Capacity Utilization
The Capacity Utilization measure is vital for measuring your company’s efficiency in terms of resource usage and in planning for the future. In essence, this metric is a percentage of total production capacity, providing an indication relative to how close to full capacity your plant is operating at.
Using Capacity Utilization as a metric in your manufacturing analytics can help you pinpoint areas where your production line is being wasteful, inefficient, or under-utilized. To track your capacity utilization rate, you need to capture and measure data related to your resource capacity, such as data from purchase reports, inventory movements, cycle times, and output capacity. You should also measure actual output-related data such as gross production numbers, resource usage, and total materials input against output.
Order Cycle Time
Order cycle time (OCT) is the total time from when an order is placed to when it is received by the customer. The real importance of this KPI metric is that it provides an accurate depiction of your production, inventory, supply chain, and shipping and can give you a clear indication of the health of your end-to-end supply chain. Order cycle time is a valuable measurement of S&OP effectiveness because it directly impacts customer satisfaction.

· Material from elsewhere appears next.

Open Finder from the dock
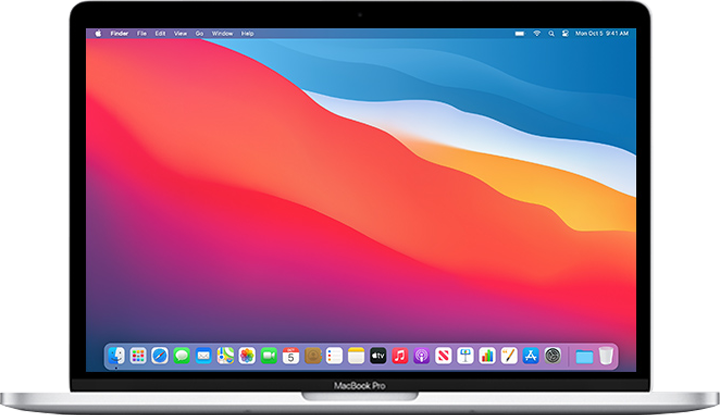 click(117, 355)
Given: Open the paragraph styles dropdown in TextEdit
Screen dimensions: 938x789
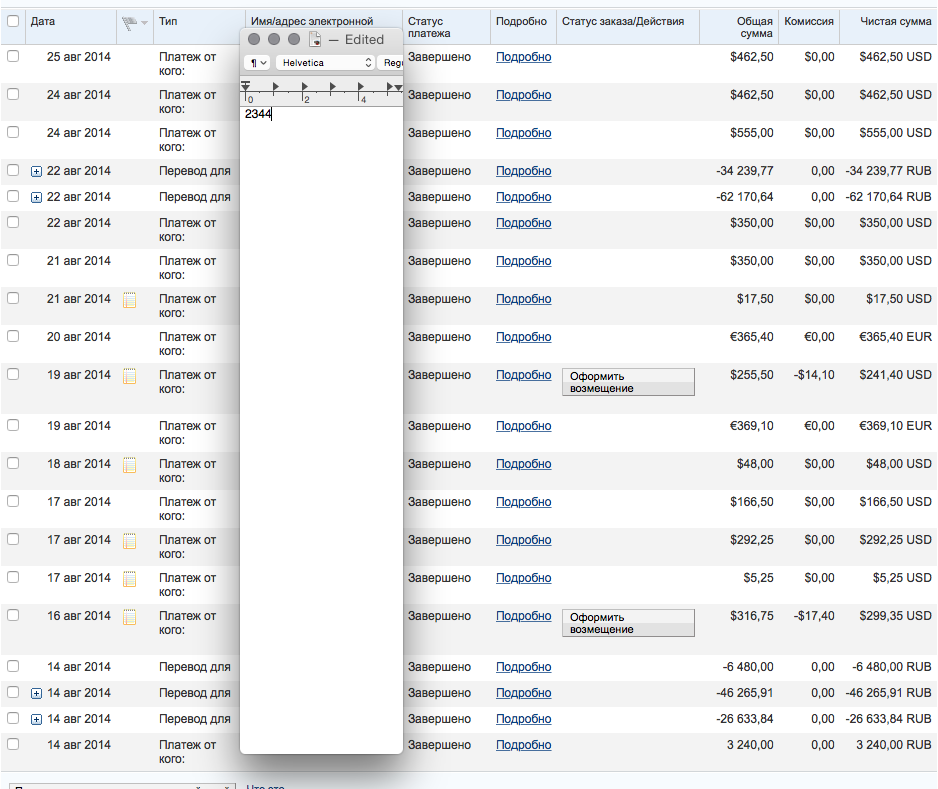Looking at the screenshot, I should click(x=258, y=62).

Many factors that can affect order cycle time, including the number of line items ordered, the complexity of the assembly process, and the lead time for each component. Order cycle times can also be affected by seasonal fluctuations and changes in customer demand.
Alert-Based Analysis
With today’s sophisticated analytics and reporting tools, you also need to have the ability to receive early warnings that certain KPI’s like those outlined above are projected to exceed tolerance levels so you can take corrective action before they become a real issue.
For example, while a supply order may arrive only one day late (which may be within tolerance from a supplier management perspective), the consequence could be that a major new customer order will be delivered later, or even worse, result in a lost sale the negatively impacts gross margin. Such an occurrence should cause an alert to be sent to appropriate managers so they can take immediate action.
Managing by Exception
Closely related to alerting is the ability to drill down to the exceptions that cause a particular KPI to exceed its tolerance levels so you can better understand the root cause of the issue. Today’s advanced business intelligence and reporting solutions are key to providing this capability versus the traditional approach of performing ad hoc analysis and data extracts with spreadsheets.
Using analytics to measure S&OP effectivness is key to making the most of your S&OP plan and gaining the highest ROI on your efforts. We suggest you start with the metrics and approaches outlined in this article and progress to building your company’s own unique set of KPIs so your supply chain keeps moving effectively and your products keep being delivered precisely when your customers expect them.